How Does MPEG-4 Compression Work?
In general, MPEG-4 uses various strategies to achieve high-quality compression rates. The idea is to compress the file without throwing away much of its information and maintaining an optimal viewing experience for the user.
To achieve this optimal compression, it takes into account two redundancies—temporal and spatial.
This strategy assumes successive frames of a video sequence to be highly similar. As such, instead of encoding each frame per second, MPEG-4 will only encode identified differences between frames through motion estimation.
In MPEG-4 compression, spatial redundancy takes advantage of adjacent images to use low-frequency color spreads over images. That means adjacent pixels would have the same color. Spatial redundancy thus allows users to compress images by doing away with high-frequency details without altering the outcome much.

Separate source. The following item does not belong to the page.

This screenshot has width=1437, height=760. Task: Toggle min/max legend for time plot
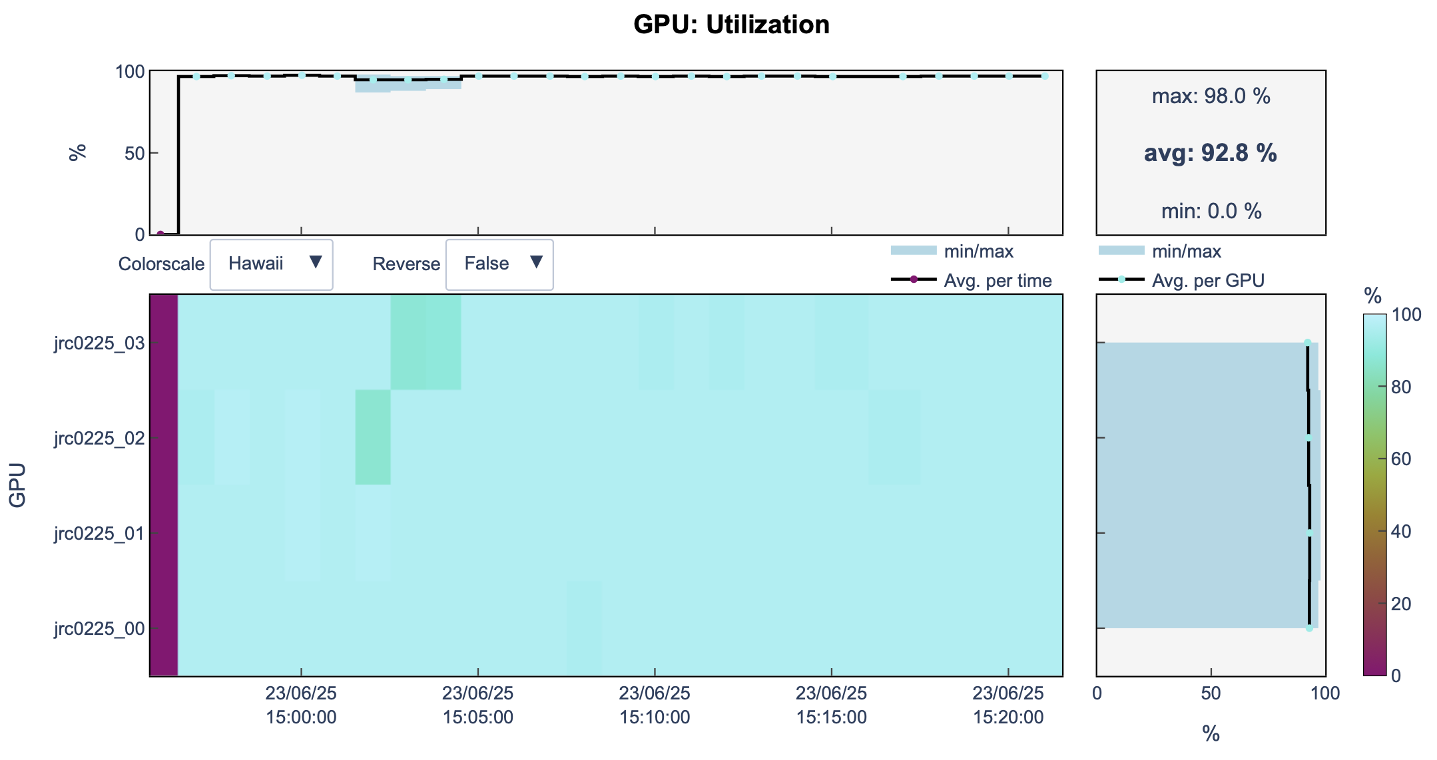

How Can I Open MPEG-4 Files?
In general, all MPEG video files are widely compatible with many different programs like VLC Media Player, iTunes, Windows Media Player, and QuickTime. In most modern applications, opening MPEG files can be done by double-clicking the file and allowing the operating system (OS) to choose the best program to run it.
An OS that does not have a default program can automatically change to QuickTime for macOS or Windows Media Player for Windows. Sometimes, installing a new application can also immediately set associations with MPEG files. In some cases, it is best to download a third-party app like VLC Media Player that can open any kind of file, including MPEG.
MPEG files, like MPEG-4, provide users with high-definition audio and video quality from files with sizes that are compatible with even mobile networks.